• CONSIGNE ÉCRITE 1
Résumez en deux phrases la critique de Knight of Cups qui suit.

• EXTRAIT CHOISI
····················

Knight of Cups de Terrence Malick - 2015

Le cinéaste qui n'a fait que quatre films en trois décennies serait-il devenu trop prolifique ces dernières années? Touché par le syndrome "Woody Allen", Terrence Malick s'évertue à présenter un film par an. Cannes en salive d'avance mais à nous de démêler le laid du beau. A notre corps défendant, l'ivresse de the Tree of Life commence sérieusement à se dissiper avec ce "Cavalier de Coupe". Ne retenant que les tics de langage de sa Palme d'Or, le réalisateur se perd complètement dans les fioritures de sa mise en scène jusqu'à en oublier ce qu'il filme. Pourtant, il nous a habitué aux plans qui divaguent, à une caméra qui caresse la grâce de ses personnages et aux contre-plongées qui ne sont là que pour nous faire courber l'échine devant un Dieu miséricordieux. Mais peut-on se satisfaire du même discours film après film? Chaque homme est une part de Dieu, chaque homme est un dieu. L'humanité, obsédée par la nostalgie inconsciente des Cieux, érige des tours pour toucher le ciel du doigt quand ce ne sont pas les avions qui viennent se substituer à cette impossible contact avec le spirituel pur. Tourmenté entre son désir charnel, bassement matériel et ses prétentions divines, les profusions de l'âme, l'individu n'est jamais qu'un pèlerin sur Terre. Malick semble être encore pouruivi par ces questions ontologiques qui nous ont bouleversées en 2012. Mais entre son grotesque A la merveille et Knight of Cups, il persiste à singer son chef-d'oeuvre entre mimétisme grossier et philosophie des cavernes.

Rick (Christian Bale) est un scénariste à succès mais sent pourtant un vide abyssal monter en lui. Roi parmi les rois, il enchaîne les soirées mondaines, les galas alcoolisés et les nuits de débauche où les filles faciles se pâment devant lui. Mais malgré ces folles passions éphémères il est désespérément seul. Ce film se veut aussi un travail sur l'impossible deuil de l'amour. Comment survit-on à la mort d'un frère? Rick décharge toute sa torpeur sur le souvenir de ses conquêtes féminines quand Barry (Wes Bentley) invective un père moribond à coup d'insultes et de chaises sur la table. Tout le récit s'écrit à plusieurs voix en visions énigmatiques d'une diseuse de bonne aventure. Comme omnisciente, chaque carte de Tarot cache un bonheur fugace avec les femmes de la vie de ce Prince de l'Est tombé dans un profond sommeil. Aussi, cynique malgré lui, Malick nous invite à penser que toutes les expériences sont interchangeables. Ces objets accoutrés en déesse doivent faire quarante kilos et/ou être blondes pour gagner le droit d'être filmées par le cinéastes du transcendantal. Portman, Blanchett ou Poots ne sont que des nymphettes aphones sommées de virevolter bêtement, naïvement, autour d'un Bale scandalisé par tant d'inepties assénées avec un sérieux ouvertement religieux. Malick prétend filmer l'errance sans origine et sans but de l'humanité. Qu'il commence déjà à donner une voix aux individualités plutôt que de se complaire dans une virilité mal placée qui essentialise les femmes comme de jolies poupées sans vie juste là pour se montrer aussi nues que grâcieuses. Dans cette galerie de portraits, elles sont toutes à l'admirer, le désirer et le comprendre mieux qu'il ne se comprend lui-même alors que Rick ne donne strictement rien si ce n'est un visage inexpressif.

····················

• Relevés de localisation de mots et d'éléments
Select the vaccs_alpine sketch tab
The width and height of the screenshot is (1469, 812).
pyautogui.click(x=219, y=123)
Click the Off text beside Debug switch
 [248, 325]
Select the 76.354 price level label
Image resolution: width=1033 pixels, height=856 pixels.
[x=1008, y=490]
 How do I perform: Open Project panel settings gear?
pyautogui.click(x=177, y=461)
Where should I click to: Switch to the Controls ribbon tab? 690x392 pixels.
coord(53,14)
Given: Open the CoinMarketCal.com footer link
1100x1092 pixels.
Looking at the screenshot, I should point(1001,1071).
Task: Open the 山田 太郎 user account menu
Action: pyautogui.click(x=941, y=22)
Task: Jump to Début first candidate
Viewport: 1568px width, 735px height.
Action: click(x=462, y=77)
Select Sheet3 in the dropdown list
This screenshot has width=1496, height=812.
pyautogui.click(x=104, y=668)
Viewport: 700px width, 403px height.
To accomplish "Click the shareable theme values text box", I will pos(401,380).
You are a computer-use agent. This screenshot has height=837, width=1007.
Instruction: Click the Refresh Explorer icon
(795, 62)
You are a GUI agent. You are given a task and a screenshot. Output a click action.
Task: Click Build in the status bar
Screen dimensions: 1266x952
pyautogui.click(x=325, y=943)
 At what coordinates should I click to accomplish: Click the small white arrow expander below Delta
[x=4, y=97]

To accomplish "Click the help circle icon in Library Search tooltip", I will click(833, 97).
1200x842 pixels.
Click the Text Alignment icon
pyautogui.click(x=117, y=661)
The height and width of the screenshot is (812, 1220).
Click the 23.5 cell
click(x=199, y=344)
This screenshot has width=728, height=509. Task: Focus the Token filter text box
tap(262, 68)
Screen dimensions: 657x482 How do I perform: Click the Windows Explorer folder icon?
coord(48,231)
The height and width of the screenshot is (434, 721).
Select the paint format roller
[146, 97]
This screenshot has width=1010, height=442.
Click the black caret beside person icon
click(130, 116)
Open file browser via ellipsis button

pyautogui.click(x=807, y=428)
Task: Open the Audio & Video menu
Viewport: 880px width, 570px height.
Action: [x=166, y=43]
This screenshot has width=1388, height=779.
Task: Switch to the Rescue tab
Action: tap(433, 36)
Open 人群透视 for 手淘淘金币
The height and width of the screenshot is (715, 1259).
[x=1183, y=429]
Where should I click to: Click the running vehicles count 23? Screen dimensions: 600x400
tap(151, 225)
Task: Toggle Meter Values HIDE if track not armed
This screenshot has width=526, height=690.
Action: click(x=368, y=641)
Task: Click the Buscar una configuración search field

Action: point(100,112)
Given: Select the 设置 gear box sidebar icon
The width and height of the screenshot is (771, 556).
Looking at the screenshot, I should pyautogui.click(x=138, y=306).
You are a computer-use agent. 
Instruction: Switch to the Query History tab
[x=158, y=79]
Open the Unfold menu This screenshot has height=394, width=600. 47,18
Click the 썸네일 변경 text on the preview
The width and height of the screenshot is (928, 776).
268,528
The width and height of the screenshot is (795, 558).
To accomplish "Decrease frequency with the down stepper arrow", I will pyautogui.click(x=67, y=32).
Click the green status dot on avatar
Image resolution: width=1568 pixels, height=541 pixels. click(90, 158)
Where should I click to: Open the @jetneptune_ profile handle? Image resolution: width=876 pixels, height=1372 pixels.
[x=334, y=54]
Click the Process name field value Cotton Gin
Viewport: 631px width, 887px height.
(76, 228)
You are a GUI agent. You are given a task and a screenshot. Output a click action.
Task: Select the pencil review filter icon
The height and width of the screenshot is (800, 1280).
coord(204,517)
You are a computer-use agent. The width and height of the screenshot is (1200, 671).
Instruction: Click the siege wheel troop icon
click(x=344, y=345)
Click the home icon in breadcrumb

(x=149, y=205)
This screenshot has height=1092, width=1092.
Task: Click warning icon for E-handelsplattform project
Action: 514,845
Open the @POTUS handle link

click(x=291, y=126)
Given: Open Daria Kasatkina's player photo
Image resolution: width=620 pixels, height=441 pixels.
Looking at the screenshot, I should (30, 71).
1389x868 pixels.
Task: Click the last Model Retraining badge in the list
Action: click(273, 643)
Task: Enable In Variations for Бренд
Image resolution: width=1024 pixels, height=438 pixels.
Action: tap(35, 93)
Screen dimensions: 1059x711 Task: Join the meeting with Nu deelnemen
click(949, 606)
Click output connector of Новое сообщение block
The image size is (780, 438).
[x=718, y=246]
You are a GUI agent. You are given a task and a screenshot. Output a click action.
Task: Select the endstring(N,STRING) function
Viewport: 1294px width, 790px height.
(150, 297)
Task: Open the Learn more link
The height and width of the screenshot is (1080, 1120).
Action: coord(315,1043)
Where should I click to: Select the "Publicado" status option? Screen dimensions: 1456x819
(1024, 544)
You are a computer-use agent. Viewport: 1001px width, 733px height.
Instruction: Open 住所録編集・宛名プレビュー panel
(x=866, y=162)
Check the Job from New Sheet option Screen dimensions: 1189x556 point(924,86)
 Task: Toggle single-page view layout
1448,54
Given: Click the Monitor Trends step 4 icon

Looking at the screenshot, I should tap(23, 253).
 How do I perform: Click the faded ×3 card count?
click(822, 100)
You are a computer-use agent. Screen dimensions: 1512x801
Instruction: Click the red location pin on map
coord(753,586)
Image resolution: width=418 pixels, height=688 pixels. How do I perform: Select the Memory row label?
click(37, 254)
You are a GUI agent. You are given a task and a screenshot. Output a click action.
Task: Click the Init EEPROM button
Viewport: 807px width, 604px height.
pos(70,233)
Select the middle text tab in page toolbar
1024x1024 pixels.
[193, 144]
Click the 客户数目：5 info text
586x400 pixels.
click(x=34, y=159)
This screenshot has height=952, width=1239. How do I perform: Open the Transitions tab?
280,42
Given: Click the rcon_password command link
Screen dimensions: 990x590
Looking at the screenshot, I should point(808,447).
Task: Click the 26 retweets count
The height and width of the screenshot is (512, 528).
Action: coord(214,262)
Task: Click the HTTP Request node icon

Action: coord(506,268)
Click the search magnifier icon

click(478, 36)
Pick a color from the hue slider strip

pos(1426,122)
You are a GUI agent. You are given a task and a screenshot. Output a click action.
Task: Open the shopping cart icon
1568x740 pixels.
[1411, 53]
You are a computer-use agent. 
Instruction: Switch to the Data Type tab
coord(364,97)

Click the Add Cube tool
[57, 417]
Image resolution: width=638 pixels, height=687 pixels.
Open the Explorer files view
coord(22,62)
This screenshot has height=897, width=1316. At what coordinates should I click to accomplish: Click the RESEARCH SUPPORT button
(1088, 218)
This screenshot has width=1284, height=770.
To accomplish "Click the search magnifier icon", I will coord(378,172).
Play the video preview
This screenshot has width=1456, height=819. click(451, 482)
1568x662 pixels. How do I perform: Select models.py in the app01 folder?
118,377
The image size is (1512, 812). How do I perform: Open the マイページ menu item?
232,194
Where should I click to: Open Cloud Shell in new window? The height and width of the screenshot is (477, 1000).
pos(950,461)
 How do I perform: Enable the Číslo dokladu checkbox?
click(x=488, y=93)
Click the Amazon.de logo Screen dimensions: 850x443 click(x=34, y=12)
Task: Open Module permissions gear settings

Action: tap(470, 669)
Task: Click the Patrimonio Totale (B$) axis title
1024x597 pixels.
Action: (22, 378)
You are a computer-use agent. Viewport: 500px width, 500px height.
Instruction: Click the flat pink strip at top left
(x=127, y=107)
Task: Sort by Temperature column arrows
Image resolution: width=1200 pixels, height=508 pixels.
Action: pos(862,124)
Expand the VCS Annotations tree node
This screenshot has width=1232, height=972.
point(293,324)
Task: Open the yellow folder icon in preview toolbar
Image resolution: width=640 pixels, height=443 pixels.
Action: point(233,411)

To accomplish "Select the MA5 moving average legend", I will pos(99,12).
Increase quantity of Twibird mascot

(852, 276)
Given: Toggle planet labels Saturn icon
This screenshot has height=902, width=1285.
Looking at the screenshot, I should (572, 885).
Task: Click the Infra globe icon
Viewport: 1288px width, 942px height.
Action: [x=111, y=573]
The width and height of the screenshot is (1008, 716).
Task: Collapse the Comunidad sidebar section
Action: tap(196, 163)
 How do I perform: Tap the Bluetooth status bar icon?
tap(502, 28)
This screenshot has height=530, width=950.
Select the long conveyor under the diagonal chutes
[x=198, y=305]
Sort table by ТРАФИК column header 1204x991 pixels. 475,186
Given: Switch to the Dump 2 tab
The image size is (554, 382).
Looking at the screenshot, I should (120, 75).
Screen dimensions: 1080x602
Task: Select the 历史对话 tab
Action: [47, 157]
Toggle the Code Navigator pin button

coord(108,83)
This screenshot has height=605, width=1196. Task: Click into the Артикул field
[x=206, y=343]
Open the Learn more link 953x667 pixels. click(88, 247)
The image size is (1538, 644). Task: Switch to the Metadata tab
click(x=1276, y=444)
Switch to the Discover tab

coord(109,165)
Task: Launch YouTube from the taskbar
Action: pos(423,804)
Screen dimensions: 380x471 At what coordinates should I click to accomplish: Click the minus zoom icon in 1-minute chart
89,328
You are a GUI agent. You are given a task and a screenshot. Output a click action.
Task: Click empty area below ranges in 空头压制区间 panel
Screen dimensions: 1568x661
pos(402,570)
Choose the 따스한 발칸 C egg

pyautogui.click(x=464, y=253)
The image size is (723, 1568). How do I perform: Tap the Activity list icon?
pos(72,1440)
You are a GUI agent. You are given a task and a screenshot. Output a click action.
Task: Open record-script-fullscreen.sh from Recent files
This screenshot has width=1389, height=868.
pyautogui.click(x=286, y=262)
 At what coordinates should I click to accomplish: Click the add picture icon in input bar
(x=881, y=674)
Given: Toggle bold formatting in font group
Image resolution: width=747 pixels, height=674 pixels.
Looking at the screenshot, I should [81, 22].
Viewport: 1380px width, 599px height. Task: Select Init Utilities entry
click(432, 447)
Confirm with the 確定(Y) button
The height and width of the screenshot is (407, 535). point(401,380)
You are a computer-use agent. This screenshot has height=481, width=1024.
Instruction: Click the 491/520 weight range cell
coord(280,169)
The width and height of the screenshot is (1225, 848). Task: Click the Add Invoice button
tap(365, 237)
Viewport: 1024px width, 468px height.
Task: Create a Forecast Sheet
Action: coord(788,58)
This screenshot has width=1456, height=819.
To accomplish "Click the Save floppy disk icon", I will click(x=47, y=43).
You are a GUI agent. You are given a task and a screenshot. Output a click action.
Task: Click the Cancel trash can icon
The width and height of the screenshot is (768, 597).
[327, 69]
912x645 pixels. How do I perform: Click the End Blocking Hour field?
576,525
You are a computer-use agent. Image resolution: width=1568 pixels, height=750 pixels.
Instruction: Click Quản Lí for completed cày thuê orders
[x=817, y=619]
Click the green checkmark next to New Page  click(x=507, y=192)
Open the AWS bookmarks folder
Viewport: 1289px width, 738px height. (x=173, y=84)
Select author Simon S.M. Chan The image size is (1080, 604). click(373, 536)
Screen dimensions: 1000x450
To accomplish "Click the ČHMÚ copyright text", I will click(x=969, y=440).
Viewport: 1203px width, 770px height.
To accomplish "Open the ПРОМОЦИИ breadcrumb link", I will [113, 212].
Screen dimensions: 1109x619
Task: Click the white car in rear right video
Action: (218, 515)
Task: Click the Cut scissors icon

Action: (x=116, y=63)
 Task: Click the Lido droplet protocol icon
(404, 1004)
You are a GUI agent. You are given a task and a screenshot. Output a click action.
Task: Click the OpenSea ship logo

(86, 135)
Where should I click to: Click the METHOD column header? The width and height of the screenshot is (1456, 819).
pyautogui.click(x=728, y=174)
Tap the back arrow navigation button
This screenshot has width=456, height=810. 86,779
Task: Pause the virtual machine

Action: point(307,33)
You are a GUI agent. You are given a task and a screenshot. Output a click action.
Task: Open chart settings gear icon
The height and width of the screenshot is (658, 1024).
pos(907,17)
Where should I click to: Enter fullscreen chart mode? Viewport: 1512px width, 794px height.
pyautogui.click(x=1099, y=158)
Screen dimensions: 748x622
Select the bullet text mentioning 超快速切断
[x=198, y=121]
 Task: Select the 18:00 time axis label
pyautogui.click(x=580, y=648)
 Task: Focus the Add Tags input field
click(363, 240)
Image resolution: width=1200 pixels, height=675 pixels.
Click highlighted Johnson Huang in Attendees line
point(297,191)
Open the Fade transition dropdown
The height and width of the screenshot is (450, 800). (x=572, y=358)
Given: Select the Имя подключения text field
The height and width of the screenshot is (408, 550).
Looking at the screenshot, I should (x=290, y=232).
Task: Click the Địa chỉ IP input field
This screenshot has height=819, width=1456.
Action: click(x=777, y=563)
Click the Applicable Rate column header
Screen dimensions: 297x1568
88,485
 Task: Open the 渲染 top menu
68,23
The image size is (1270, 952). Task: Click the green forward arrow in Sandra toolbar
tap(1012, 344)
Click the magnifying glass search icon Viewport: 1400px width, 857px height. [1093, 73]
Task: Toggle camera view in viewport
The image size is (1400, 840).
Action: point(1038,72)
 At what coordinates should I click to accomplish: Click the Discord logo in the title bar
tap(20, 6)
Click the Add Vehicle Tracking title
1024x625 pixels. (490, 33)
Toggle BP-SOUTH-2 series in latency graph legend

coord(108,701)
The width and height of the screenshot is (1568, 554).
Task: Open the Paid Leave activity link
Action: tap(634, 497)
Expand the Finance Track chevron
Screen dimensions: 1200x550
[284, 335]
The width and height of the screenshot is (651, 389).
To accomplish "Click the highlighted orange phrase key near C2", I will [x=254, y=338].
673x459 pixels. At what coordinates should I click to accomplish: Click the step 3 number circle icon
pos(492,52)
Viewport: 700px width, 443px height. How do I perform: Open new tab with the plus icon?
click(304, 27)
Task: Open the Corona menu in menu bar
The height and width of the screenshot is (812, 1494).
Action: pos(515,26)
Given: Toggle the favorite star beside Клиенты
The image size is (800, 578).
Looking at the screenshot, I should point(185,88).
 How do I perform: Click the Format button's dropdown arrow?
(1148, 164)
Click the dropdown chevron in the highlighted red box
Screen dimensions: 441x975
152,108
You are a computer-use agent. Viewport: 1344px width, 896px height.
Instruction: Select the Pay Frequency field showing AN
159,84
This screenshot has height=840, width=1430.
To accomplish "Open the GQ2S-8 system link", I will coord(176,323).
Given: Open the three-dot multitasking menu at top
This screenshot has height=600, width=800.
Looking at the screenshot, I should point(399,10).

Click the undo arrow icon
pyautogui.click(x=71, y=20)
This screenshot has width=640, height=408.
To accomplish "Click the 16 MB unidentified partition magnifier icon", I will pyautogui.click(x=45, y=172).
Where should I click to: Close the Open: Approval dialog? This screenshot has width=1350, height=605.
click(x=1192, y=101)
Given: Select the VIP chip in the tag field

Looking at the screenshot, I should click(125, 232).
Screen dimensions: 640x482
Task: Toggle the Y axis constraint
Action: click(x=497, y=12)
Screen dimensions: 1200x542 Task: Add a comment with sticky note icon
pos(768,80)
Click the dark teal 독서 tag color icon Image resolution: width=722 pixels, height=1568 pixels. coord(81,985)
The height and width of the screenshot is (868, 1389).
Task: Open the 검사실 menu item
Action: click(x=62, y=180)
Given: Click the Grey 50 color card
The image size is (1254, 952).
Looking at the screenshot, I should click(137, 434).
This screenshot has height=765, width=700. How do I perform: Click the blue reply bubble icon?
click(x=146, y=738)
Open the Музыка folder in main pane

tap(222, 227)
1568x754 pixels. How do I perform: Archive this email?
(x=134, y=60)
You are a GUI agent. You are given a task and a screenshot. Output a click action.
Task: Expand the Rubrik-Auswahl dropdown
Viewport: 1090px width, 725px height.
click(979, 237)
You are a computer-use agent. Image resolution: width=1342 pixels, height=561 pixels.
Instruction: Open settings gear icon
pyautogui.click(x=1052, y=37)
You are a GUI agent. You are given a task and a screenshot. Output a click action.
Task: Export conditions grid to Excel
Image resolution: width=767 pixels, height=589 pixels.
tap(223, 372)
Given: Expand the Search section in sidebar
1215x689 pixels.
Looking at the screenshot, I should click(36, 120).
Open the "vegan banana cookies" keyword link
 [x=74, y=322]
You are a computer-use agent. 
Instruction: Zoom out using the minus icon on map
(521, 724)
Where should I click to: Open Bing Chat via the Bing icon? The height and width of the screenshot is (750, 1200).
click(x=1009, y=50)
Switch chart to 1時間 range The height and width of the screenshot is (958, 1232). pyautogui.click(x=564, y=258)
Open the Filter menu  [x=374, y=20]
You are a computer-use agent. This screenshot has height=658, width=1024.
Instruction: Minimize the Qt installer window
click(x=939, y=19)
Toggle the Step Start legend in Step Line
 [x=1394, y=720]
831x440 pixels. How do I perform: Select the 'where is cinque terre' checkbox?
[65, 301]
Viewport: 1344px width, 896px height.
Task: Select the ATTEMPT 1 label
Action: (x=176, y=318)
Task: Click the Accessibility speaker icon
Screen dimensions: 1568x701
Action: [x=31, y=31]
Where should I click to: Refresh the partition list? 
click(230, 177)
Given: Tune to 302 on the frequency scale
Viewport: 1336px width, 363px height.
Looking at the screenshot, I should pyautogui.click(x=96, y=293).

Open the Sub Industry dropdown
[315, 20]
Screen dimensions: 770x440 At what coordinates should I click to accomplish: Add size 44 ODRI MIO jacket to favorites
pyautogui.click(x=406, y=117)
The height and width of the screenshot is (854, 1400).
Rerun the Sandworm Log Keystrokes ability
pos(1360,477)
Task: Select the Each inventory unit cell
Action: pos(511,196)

····················

• CONSIGNE ÉCRITE 2
Rassemblez chaque ligne des entrées qui contient la chaîne "list", en tenant compte de la casse.

• RÉSULTAT 1
Selon le critique, Terrence Malick, qui présente désormais un film par an, ne retient dans Knight of Cups que les tics de langage de The Tree of Life et se perd dans les fioritures de sa mise en scène en répétant le même discours spirituel. Le film suit Rick, un scénariste à succès qui enchaîne soirées et conquêtes mais se sent désespérément seul, et le critique reproche à Malick de réduire les femmes à de jolies poupées sans voix gravitant autour de lui.

• RÉSULTAT 2
Select Sheet3 in the dropdown list
Task: Click the last Model Retraining badge in the list
The image size is (723, 1568). How do I perform: Tap the Activity list icon?
Where should I click to: Refresh the partition list? 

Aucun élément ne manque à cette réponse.